# EXERCISE DATA:
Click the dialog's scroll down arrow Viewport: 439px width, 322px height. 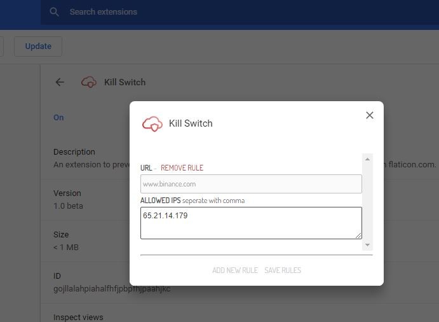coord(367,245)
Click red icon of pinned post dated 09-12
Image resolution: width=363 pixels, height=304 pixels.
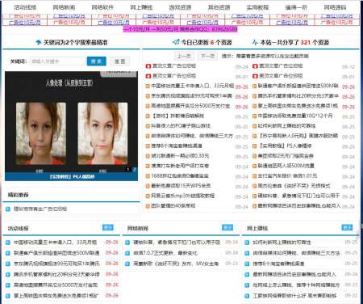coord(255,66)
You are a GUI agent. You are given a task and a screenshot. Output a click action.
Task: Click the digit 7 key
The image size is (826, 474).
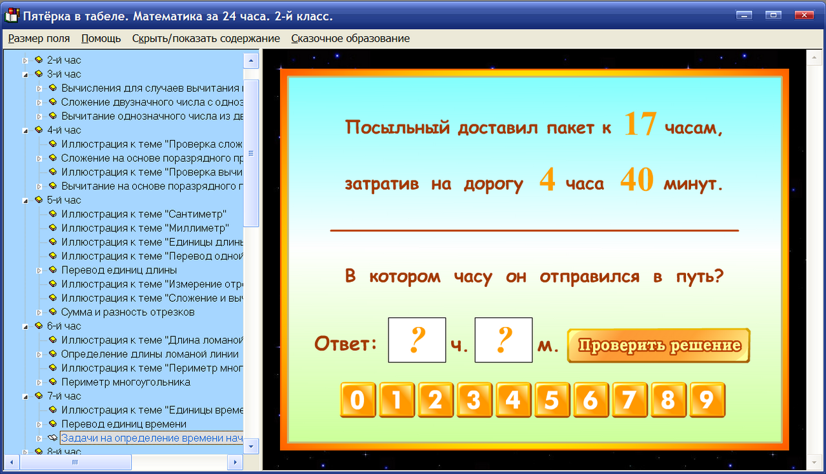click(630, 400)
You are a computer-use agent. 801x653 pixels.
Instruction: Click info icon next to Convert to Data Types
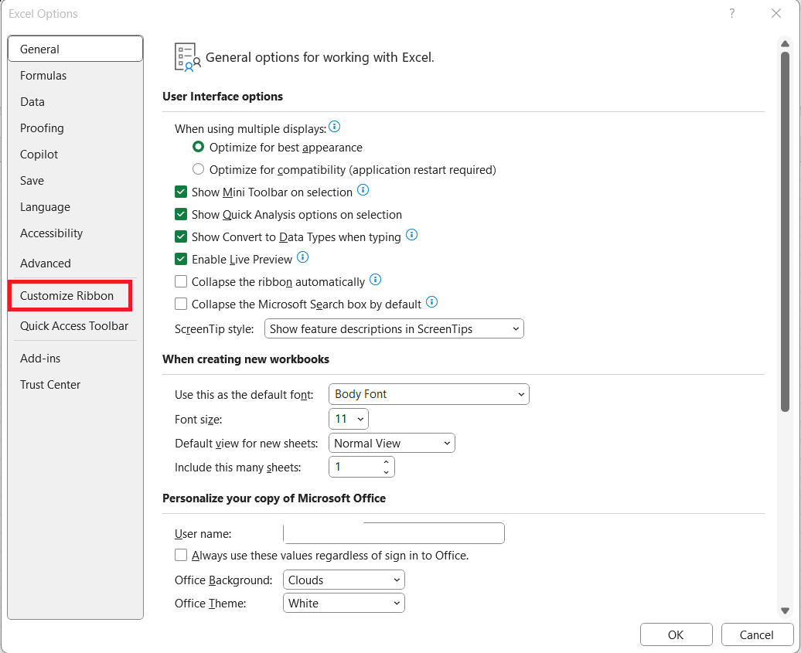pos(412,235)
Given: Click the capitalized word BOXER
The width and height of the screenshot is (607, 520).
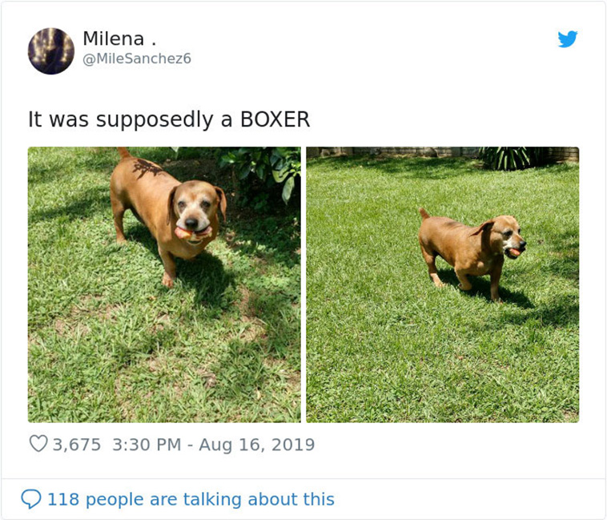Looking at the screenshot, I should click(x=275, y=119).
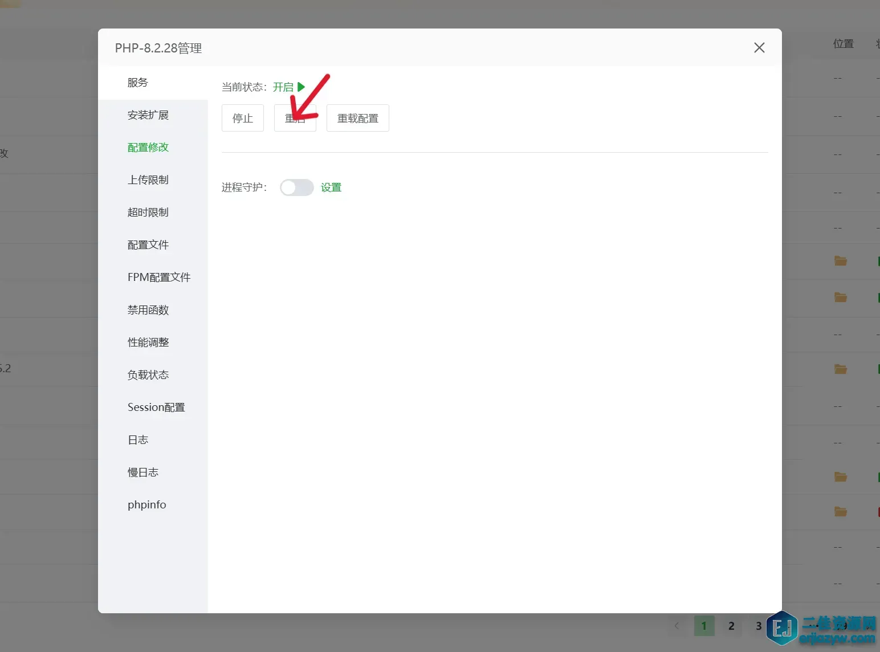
...
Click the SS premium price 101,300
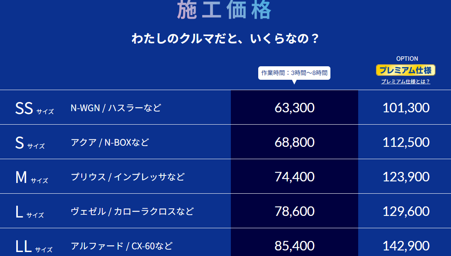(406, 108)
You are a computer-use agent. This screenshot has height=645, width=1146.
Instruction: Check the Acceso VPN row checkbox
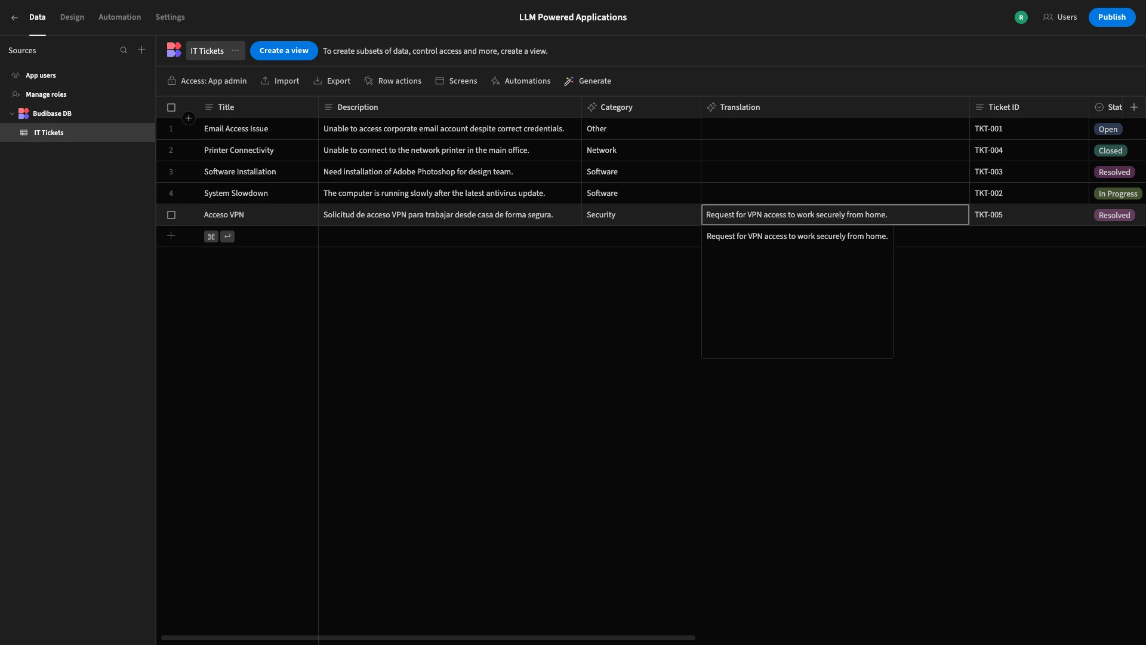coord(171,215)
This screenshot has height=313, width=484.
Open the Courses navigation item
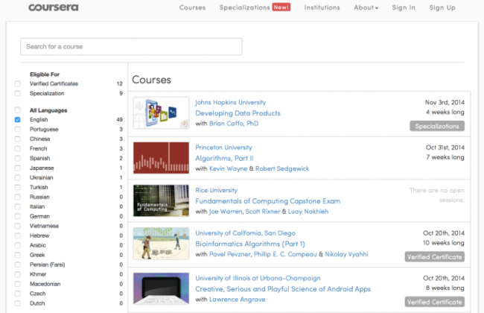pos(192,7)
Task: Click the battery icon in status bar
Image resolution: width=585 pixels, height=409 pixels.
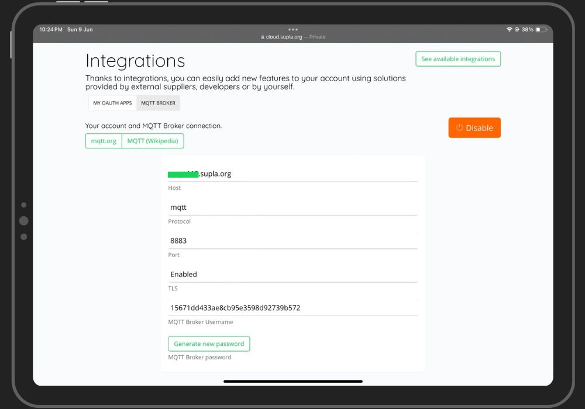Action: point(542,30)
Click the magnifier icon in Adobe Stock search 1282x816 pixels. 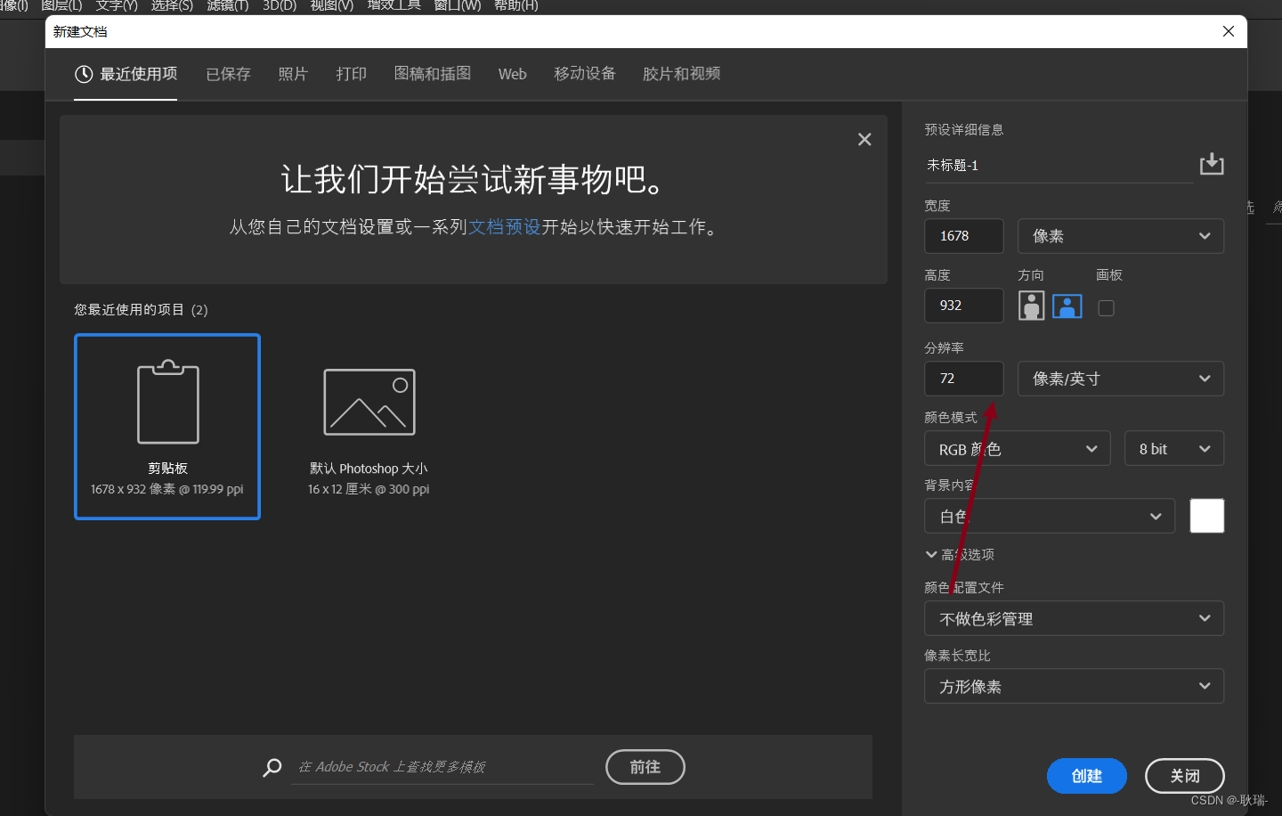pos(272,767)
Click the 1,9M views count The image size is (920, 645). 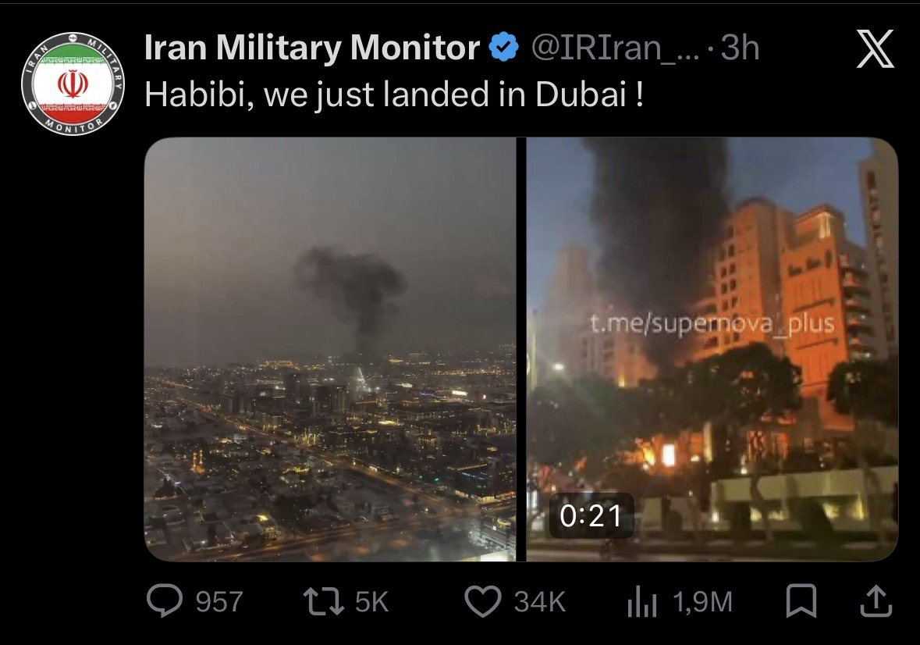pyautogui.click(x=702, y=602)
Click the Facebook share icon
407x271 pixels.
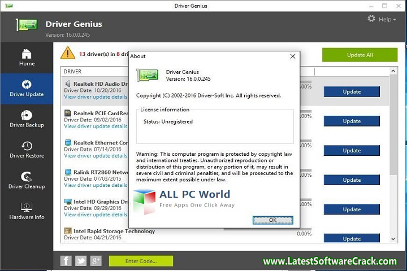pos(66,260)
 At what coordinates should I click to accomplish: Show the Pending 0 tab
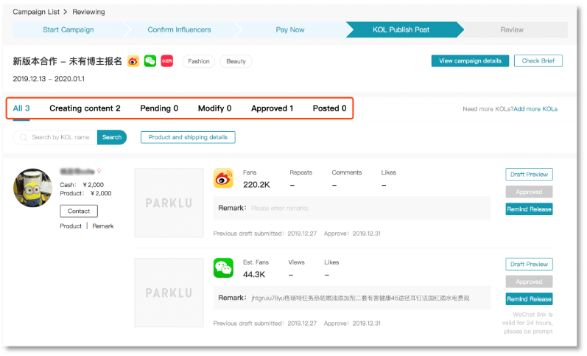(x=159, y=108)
---
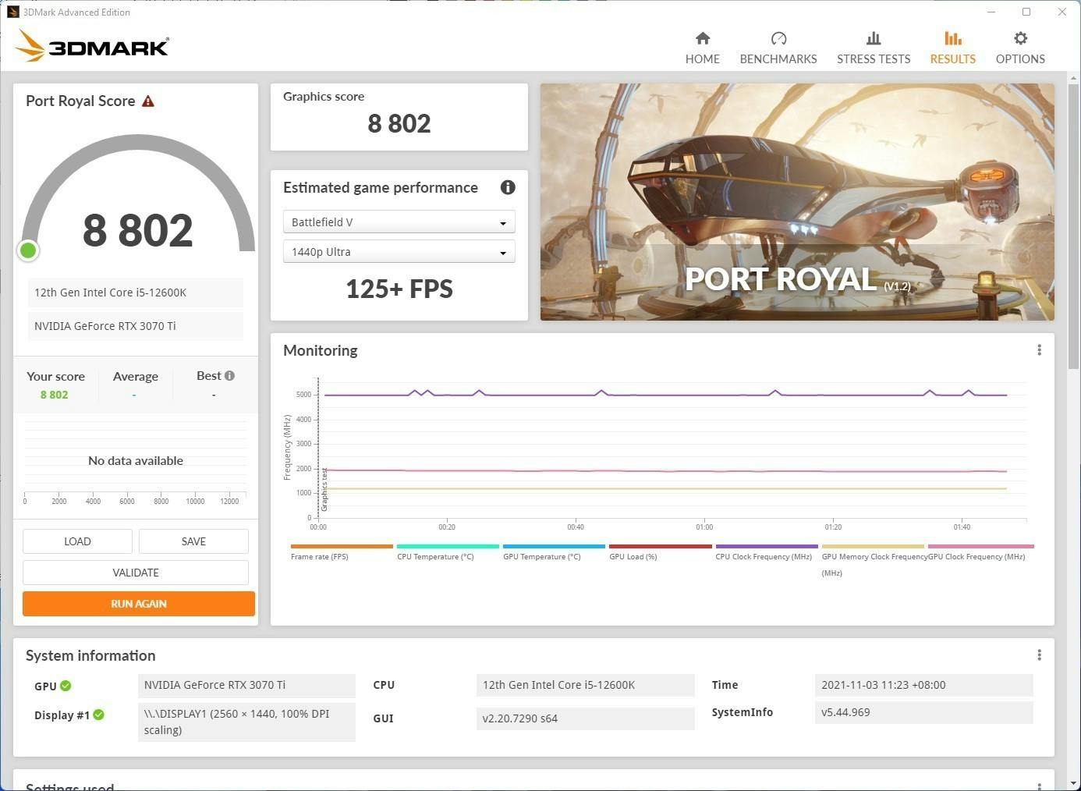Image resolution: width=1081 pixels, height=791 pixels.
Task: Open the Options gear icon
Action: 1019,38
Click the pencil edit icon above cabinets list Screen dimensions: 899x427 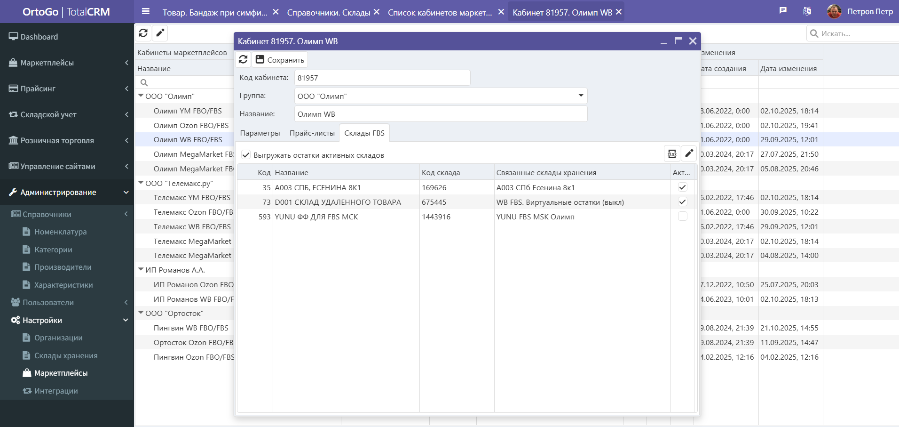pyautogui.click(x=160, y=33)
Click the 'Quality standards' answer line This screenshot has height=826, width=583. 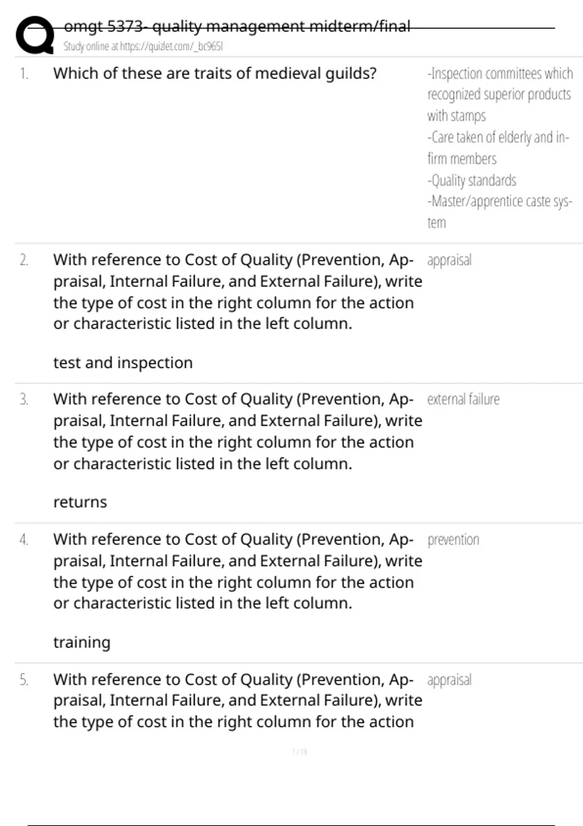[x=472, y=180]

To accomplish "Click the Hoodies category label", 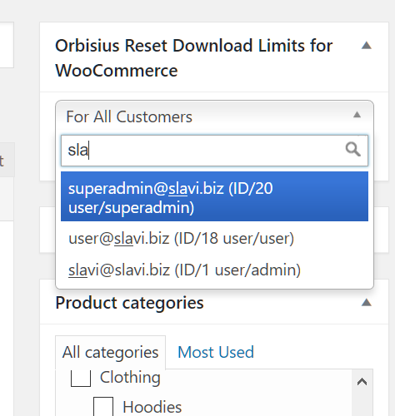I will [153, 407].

# WHAT THE EXERCISE ASKS:
Reproduce every line from the entries that holds the word "computer".

# RESULT:
You are a computer-use agent. 801x653 pixels.
You are a computer-use agent. This screenshot has height=645, width=1146.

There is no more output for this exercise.